Август четырнадцатого года. Государственная дума, литовцы, латыши, поляки, евреи, эстонцы, финны - вся империя поднялась, откликнулась на манифест императора. Это был единый порыв сотен народов и миллионов человек. Никто не думал, то победу нельзя будет взять вместе с ключами от Берлина в считанные месяцы или хотя бы за год…

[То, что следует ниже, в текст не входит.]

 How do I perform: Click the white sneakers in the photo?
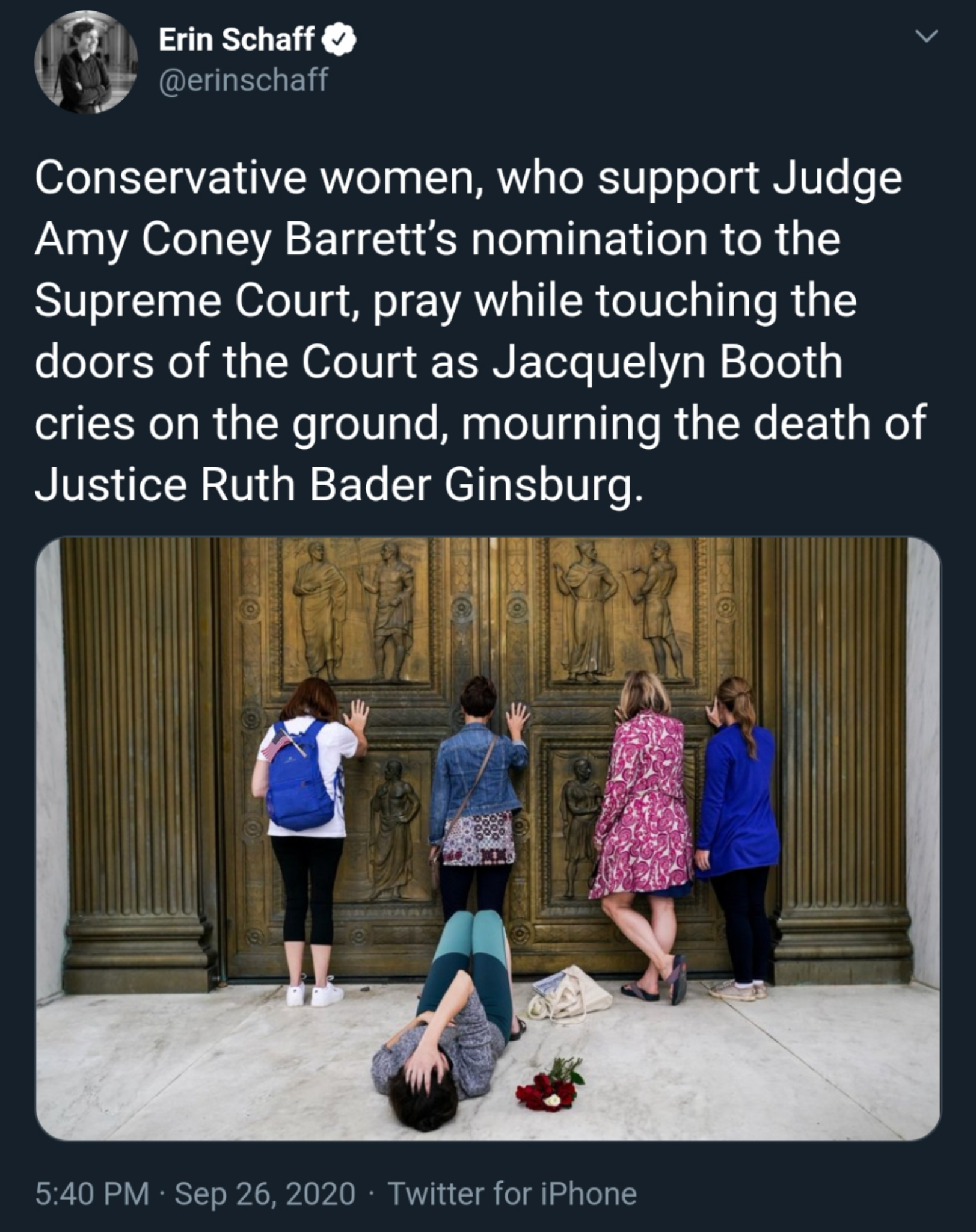[x=315, y=993]

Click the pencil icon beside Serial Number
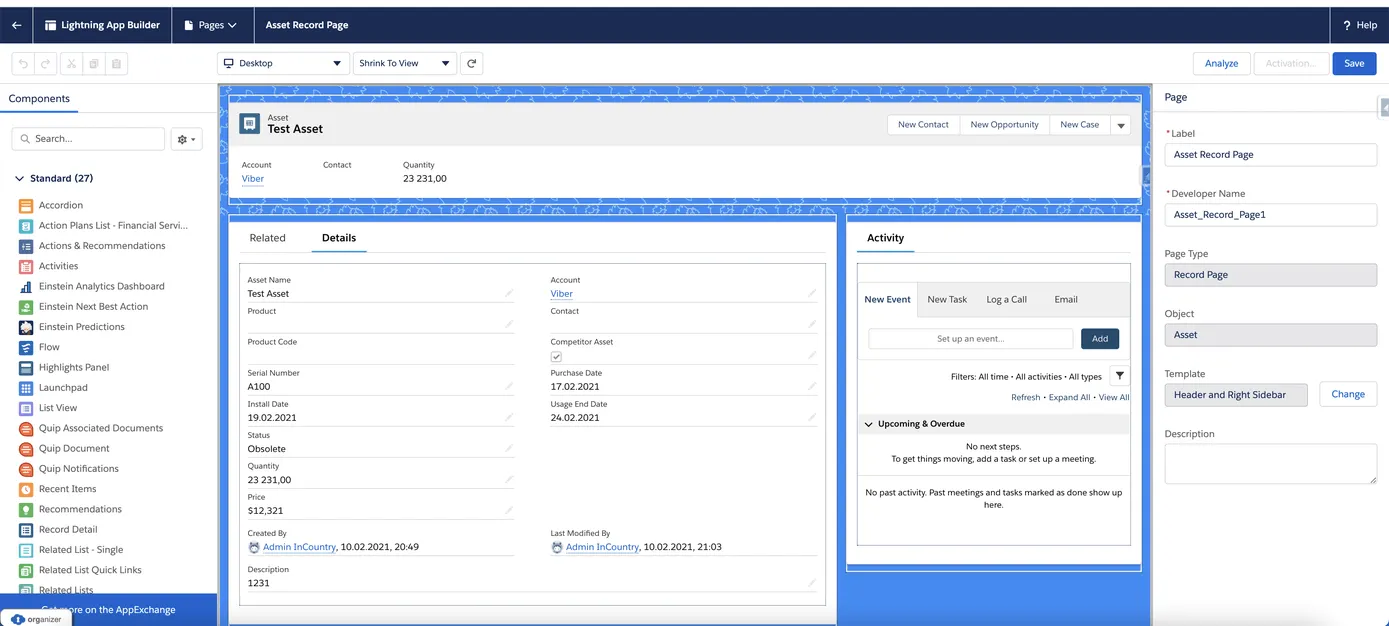click(509, 387)

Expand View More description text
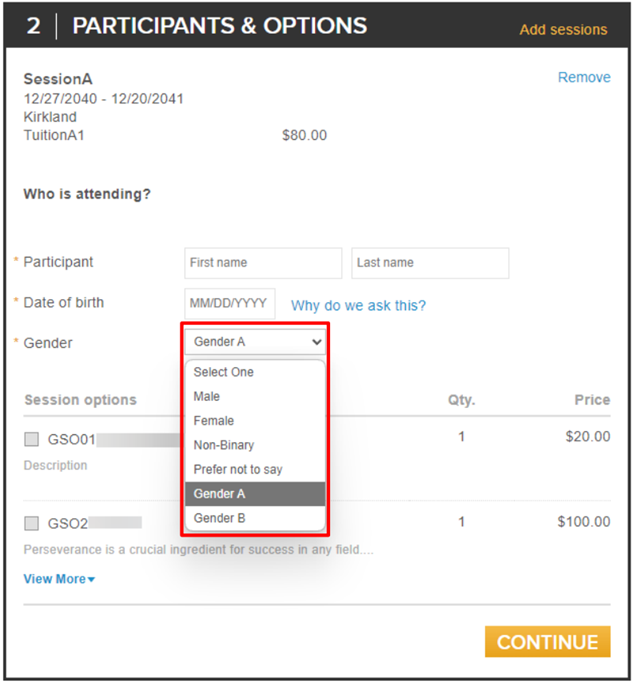(59, 579)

Наступление в Восточной Пруссии, окончившееся Мазурскими болотами. Горькое поражение. Но именно после него французский маршал Фош сказал, что "если Франция не была стёрта с лица Европы, то этим прежде всего мы обязаны России" и сотням тысяч загубленных жизней. Блистательное наступление в Галиции и Карпатах против Австро-Венгрии, едва не поставившее соседку на колени. Взятие без единого выстрела Львова и почти без сопротивления Галича. Деникин более не мог спокойно находиться в штабе, и ушёл в строй. Он чувствовал, что сможет сделать намного больше для победы над врагом, если будет воевать не на картах, а в реальной жизни. Антона Ивановича назначили в Железную бригаду - "пожарную команду", не раз "тушившую пожары" германских и австро-венгерских атак. Встреча с Корниловым. Галицийская битва, унёсшая двести тридцать тысяч жизней русских солдат и обескровившая австрийские войска. А потом - Великое отступление. Россия кровью платила за устойчивость Западного фронта англичан и французов. Слишком большой кровью. Бывали ясные моменты: например, взятие Луцка…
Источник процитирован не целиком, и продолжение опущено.